== 자료 발췌 ==
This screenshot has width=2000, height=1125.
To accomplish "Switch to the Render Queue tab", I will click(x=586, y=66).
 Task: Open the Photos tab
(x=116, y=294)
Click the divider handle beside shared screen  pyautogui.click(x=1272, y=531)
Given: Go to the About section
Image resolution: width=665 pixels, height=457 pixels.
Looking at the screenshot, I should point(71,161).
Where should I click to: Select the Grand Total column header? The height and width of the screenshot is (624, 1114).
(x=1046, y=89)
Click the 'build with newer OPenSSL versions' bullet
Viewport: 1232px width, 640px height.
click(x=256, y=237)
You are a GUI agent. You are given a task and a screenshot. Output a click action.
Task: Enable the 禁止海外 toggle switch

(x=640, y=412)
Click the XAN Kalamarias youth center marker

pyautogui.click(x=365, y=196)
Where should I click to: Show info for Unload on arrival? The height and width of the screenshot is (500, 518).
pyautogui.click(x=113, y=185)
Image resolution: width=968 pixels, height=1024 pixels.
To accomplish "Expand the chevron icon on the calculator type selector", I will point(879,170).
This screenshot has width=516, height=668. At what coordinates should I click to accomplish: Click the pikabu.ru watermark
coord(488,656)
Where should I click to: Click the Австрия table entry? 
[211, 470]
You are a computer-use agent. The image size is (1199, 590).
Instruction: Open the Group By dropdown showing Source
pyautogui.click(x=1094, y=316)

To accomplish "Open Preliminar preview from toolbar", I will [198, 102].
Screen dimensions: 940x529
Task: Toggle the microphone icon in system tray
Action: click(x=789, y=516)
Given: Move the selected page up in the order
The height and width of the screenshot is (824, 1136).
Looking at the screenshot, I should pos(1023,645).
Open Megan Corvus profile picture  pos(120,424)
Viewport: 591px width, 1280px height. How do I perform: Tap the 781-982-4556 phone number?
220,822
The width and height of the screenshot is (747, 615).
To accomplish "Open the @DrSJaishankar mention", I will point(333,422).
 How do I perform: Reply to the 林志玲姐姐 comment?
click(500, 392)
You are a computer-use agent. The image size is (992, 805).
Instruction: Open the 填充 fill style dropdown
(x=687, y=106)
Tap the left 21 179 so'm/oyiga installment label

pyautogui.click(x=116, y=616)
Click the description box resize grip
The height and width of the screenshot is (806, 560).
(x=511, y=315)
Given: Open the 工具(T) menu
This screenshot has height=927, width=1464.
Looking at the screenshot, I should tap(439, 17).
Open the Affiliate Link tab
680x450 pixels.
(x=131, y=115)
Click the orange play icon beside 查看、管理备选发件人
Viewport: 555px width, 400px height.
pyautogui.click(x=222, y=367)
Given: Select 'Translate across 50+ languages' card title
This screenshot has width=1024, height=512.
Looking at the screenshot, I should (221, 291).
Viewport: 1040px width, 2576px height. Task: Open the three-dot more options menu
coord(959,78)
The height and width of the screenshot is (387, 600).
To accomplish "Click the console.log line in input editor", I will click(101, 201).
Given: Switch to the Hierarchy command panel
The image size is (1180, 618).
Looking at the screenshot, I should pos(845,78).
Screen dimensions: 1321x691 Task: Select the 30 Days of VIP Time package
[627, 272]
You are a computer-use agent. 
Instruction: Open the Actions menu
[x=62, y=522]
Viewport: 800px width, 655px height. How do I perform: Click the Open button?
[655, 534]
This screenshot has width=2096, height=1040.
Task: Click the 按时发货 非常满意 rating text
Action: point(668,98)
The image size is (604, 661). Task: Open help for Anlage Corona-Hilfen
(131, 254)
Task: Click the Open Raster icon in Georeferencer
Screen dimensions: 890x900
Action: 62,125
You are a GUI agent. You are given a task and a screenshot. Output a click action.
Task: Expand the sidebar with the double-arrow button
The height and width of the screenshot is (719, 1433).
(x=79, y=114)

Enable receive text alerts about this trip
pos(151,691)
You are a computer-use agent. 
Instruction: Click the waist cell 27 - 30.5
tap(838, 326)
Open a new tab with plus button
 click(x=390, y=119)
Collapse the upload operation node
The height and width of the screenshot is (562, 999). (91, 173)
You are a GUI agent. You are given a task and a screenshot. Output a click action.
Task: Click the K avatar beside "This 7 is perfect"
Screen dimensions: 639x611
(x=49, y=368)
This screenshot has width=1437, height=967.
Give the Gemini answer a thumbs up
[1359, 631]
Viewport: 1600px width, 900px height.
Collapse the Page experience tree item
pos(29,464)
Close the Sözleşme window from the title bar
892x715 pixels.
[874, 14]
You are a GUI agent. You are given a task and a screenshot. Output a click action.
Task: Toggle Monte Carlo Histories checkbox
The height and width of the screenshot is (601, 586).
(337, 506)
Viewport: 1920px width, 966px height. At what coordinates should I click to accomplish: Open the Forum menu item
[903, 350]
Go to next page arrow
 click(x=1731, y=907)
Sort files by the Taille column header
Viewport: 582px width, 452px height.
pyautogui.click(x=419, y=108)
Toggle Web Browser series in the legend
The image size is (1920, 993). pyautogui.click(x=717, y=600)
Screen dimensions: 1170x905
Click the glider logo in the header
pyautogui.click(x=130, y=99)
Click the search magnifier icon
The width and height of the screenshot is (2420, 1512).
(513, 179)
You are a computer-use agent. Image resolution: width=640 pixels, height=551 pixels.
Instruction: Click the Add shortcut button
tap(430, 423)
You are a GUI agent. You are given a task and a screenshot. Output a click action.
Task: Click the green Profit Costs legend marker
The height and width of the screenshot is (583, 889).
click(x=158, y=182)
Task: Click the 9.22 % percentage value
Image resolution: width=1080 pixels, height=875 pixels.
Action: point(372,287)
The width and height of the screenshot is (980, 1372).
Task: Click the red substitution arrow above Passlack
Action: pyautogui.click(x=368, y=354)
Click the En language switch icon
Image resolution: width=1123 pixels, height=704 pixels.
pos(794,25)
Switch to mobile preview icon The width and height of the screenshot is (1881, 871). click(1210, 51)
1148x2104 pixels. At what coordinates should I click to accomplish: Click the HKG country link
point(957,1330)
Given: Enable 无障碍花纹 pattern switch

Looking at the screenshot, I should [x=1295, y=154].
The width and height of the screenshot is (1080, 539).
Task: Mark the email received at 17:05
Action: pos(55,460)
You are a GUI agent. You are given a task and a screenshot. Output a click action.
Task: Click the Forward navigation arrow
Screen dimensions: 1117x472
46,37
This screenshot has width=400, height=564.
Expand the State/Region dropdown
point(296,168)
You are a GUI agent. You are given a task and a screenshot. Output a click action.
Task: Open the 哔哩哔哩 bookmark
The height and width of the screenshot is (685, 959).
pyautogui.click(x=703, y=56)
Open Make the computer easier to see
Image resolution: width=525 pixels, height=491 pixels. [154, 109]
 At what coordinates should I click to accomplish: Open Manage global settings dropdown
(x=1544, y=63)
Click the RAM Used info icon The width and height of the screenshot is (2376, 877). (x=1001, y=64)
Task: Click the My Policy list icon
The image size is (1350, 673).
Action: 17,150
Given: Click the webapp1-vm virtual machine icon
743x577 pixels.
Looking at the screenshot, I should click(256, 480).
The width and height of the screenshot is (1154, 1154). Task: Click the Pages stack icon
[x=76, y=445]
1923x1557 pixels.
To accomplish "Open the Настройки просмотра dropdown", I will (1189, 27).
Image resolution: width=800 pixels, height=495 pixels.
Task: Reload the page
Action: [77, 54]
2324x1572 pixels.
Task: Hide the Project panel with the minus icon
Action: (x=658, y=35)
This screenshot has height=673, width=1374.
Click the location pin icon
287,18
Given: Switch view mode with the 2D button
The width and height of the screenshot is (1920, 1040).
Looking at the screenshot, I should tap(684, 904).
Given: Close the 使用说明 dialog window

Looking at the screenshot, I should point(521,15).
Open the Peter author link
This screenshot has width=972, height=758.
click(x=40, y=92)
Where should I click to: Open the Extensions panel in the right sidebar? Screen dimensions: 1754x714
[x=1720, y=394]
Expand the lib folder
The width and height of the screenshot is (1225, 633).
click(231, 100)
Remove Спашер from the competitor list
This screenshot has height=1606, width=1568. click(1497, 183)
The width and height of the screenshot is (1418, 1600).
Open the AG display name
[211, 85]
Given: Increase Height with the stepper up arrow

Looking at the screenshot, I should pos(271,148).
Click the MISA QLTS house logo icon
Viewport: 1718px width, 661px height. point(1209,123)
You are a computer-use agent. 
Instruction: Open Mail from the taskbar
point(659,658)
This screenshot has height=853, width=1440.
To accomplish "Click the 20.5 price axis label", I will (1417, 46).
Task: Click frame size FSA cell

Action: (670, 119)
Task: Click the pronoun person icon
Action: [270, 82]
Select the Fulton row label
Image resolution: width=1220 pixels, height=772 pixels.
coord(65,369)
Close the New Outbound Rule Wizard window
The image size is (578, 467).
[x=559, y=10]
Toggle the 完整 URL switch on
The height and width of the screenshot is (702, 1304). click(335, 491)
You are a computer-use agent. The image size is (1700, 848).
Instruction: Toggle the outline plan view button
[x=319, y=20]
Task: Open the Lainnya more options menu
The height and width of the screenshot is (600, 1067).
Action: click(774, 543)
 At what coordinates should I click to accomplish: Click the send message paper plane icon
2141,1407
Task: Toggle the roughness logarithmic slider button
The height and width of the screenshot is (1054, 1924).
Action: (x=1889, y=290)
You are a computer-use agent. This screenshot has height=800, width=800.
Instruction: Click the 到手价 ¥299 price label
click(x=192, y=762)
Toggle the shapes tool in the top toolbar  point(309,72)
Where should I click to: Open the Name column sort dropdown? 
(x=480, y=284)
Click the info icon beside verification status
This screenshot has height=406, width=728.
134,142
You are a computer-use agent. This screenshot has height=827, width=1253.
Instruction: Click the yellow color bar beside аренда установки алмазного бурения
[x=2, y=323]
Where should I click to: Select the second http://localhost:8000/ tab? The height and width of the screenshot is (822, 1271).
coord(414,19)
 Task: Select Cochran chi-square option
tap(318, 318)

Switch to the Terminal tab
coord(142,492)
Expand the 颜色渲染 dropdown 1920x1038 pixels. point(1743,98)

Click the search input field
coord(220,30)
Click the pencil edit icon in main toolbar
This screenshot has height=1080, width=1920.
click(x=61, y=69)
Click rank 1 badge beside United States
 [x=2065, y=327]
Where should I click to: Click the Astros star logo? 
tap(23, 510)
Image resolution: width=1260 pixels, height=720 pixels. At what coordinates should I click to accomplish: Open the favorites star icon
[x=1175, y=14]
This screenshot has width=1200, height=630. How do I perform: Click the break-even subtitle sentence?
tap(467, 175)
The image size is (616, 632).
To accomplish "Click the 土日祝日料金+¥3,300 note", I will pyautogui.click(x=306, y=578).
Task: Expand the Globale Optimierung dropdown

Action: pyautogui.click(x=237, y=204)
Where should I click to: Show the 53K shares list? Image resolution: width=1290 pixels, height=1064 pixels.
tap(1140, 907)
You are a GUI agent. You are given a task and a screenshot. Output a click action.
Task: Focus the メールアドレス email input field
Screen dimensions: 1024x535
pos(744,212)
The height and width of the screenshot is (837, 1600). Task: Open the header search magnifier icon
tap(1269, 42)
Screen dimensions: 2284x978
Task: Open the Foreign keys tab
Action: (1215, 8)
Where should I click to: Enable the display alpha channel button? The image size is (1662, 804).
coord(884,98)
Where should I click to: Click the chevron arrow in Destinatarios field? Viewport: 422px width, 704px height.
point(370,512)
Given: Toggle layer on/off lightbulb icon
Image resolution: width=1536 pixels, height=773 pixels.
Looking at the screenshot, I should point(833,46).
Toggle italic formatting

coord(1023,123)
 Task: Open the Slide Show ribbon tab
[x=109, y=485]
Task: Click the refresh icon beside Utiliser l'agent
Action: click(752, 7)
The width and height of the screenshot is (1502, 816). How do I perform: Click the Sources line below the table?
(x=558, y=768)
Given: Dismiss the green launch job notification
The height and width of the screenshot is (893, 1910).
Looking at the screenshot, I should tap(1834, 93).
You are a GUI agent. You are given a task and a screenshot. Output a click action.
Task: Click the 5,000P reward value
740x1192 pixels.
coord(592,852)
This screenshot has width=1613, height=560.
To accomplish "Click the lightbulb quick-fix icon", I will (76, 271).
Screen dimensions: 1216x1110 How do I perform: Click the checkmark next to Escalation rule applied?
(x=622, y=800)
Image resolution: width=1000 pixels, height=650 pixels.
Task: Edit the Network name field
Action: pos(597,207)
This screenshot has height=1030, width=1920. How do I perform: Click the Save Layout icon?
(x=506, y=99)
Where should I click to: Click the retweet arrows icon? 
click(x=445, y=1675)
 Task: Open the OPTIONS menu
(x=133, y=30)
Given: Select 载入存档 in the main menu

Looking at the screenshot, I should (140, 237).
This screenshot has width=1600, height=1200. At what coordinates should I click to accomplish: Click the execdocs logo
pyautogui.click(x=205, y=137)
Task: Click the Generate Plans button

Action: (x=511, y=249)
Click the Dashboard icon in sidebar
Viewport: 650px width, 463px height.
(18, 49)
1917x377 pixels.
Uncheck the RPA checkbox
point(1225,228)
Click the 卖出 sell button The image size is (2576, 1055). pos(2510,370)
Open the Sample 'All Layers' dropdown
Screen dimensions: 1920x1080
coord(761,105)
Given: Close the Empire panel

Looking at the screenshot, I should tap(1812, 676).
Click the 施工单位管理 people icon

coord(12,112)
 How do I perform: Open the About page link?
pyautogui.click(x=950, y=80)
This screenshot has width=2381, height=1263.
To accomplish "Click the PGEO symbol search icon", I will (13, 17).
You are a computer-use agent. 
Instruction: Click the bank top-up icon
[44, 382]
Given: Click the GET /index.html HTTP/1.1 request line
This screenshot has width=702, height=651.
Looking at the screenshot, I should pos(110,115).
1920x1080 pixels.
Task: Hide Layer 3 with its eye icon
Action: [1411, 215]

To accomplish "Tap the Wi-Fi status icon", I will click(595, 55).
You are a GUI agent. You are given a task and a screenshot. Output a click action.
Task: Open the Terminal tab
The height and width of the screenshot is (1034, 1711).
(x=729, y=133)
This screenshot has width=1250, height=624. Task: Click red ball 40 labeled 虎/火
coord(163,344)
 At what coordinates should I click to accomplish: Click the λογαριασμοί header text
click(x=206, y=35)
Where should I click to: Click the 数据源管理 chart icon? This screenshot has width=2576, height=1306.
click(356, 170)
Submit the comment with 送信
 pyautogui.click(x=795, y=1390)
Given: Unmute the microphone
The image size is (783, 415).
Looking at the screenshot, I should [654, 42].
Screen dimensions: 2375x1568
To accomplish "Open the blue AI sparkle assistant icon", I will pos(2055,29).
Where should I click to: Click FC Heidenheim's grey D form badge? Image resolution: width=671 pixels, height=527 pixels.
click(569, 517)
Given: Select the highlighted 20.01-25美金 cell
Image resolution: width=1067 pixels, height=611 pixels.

== 목표 ==
자료의 첫 줄부터 "Click the divider"가 들어 있는 줄까지, 그 줄도 포함해 한 글자도 바꾸지 말고 다시 적으세요.

== 완성된 답안 ==
This screenshot has width=2000, height=1125.
To accomplish "Switch to the Render Queue tab", I will click(x=586, y=66).
 Task: Open the Photos tab
(x=116, y=294)
Click the divider handle beside shared screen  pyautogui.click(x=1272, y=531)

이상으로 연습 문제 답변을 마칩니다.